▶ _RECORDS TO PROCESS_:
::::

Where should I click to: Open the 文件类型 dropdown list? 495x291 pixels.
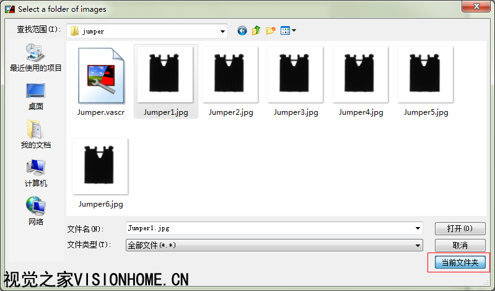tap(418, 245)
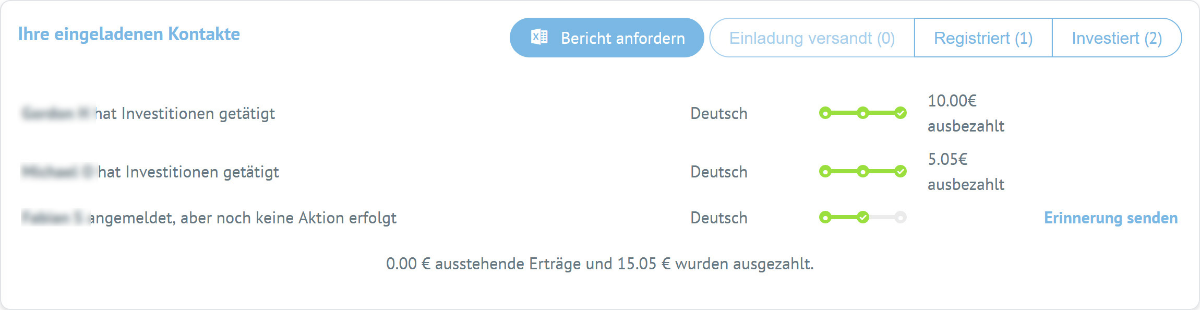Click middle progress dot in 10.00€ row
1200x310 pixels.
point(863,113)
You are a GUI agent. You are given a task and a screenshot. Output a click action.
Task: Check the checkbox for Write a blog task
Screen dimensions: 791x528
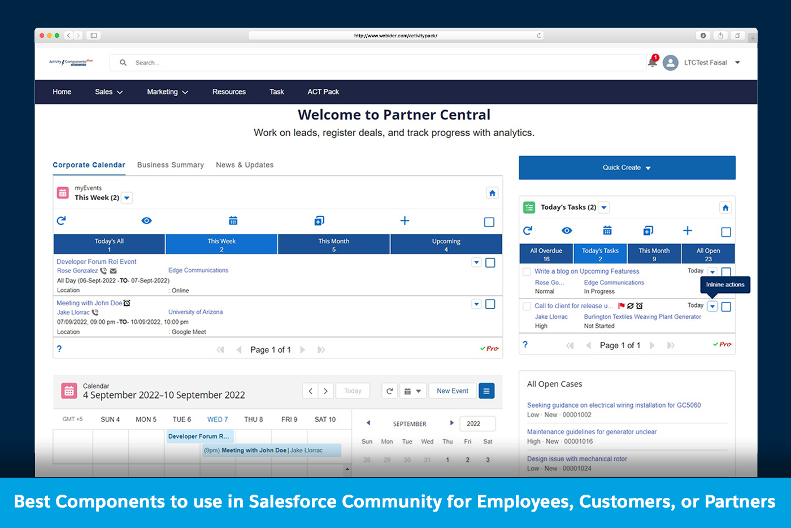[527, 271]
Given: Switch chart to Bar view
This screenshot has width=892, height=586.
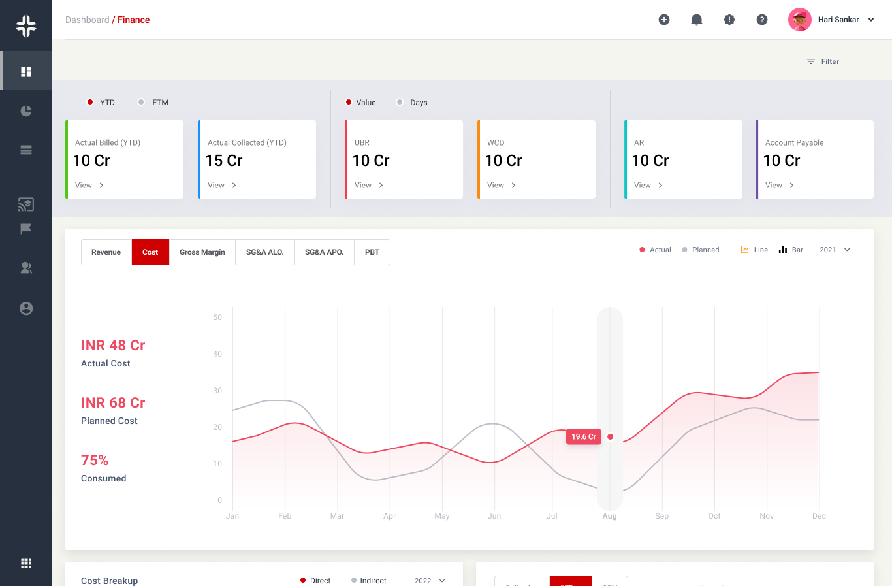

::::

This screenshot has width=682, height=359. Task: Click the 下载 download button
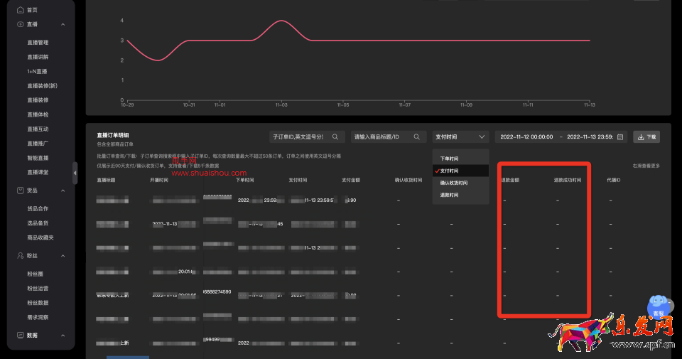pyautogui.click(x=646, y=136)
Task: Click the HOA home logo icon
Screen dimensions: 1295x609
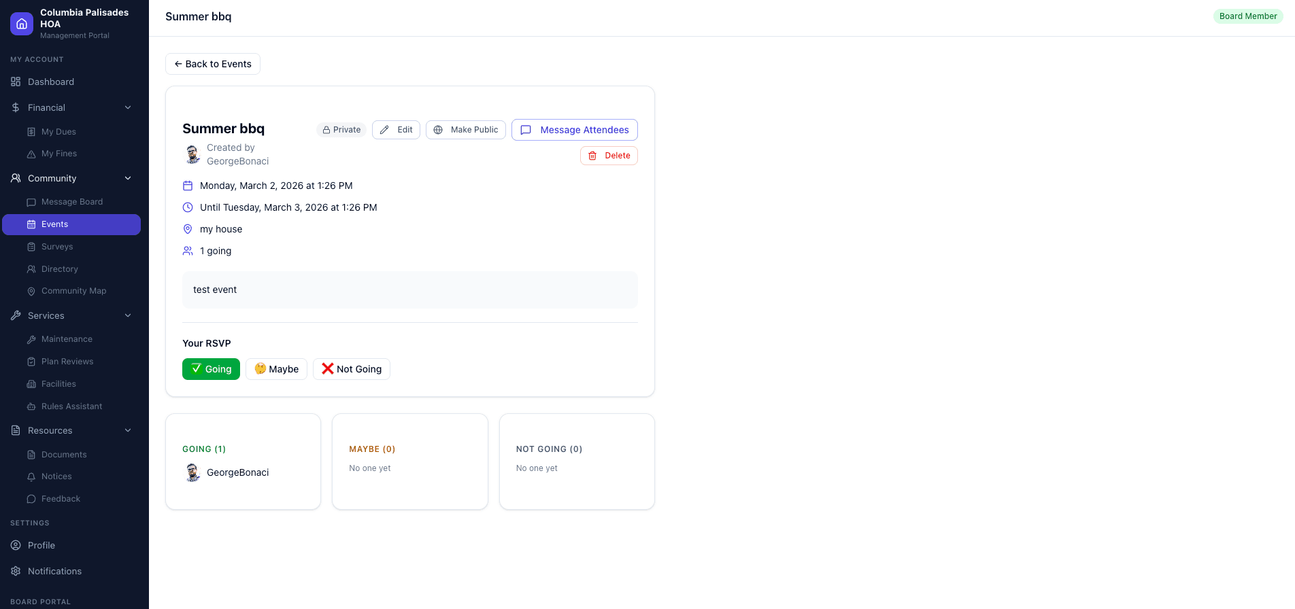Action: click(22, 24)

::::

▶ _TRY IT_: Going by the data above, give back only the lines from the one containing "Where should I" through the one containing "This screenshot has width=892, height=586.", exactly as they stand, both ends included and no images.

▶ _SOLUTION TO THIS PROBLEM_:
Where should I click to: Open the 文件类型 dropdown list? 495x291 pixels.
tap(418, 245)
Click middle progress dot in 10.00€ row
1200x310 pixels.
point(863,113)
You are a GUI agent. You are given a task and a screenshot. Output a click action.
Task: Check the checkbox for Write a blog task
Screen dimensions: 791x528
[527, 271]
Given: Switch chart to Bar view
This screenshot has width=892, height=586.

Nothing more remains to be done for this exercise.